If you're a freelancer or run a web design agency, most of you may think you're selling website. That you're selling website design, development, online shops to people or businesses. You're doing it wrong.

Want to make more money from your web design skills? Don't sell website design or development - sell business tools.

When a client comes to you to make them a website, they don't actually know what they really want (well most don't anyway). Most clients will think, "I want a pretty looking website where I can sell my products or services". What they actually want is a way to make them more money, to sell more products and get their business out there to a bigger audience. Their website just isn't a website, it's a business tool which helps them make more money.

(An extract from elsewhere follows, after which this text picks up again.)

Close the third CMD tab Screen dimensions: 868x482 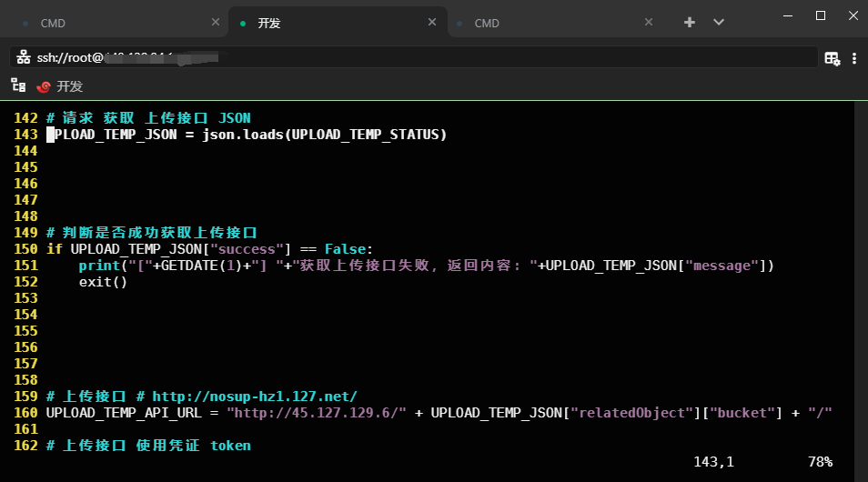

Don't ever sell the technology. Your websites may be WordPress based but don't ever tell your clients the technology you're using - they don't need to know, unless they specifically ask. That's what you're there for, to handle all the technical bits they don't have a clue about.

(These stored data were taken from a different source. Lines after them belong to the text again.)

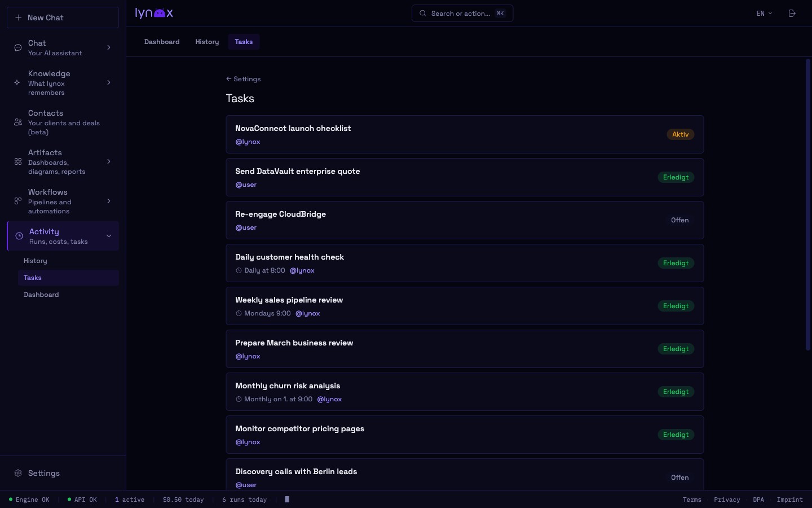Click the Search or action field
The width and height of the screenshot is (812, 508).
[x=462, y=13]
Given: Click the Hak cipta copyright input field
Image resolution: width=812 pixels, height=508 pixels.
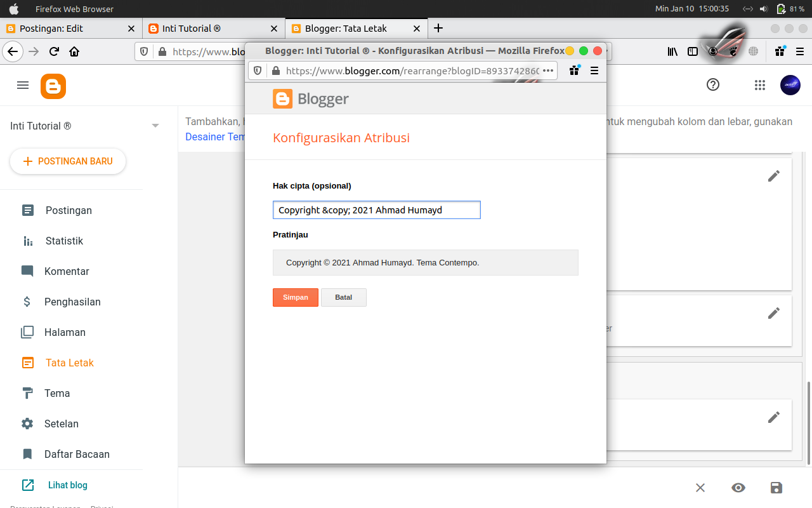Looking at the screenshot, I should coord(376,210).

Let's use one of my own examples.

A client came to me asking for a website - a simple e-commerce store where they wanted to sell their apparel. They also wanted a blog where they could connect social profiles such as Twitter, Facebook and Pinterest.

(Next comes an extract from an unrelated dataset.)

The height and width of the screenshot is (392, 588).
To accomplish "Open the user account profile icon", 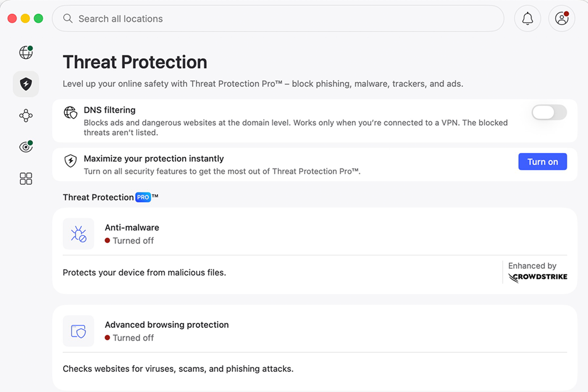I will coord(562,19).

I asked to see their business and the goods they sell to get a feel of what the business is all about.

I asked questions such as:

  • How regularly will you be updating your catalogue? Is it once a week, once a month or once every few months?
  • How will you be getting the word out about your regular catalogue updates? Email newsletter?
  • Do you have a dedicated blogger/social media marketer?

I would then go into suggesting other services they may need. Such as SEO, logo design, identity packages, photography...etc.

In the end I didn't just sell a website which sells apparel. I also sold content management training, copywriting training, blogging training, social media training, product photography training, email templates, email training, SEO services, logo design, business card design, letter head design, invoice design and a few other services.

Because of all these different services I sold, I was able to charge a hell of a lot more than I would have just for website design. And I clearly stated all the way through that it's a business tool - not just a website any 14-year-old in his basement could make. This tool would become an essential part of the clients business, just how their suppliers were an essential part of their business, just how the Royal Mail was an essential part to delivering their get the idea.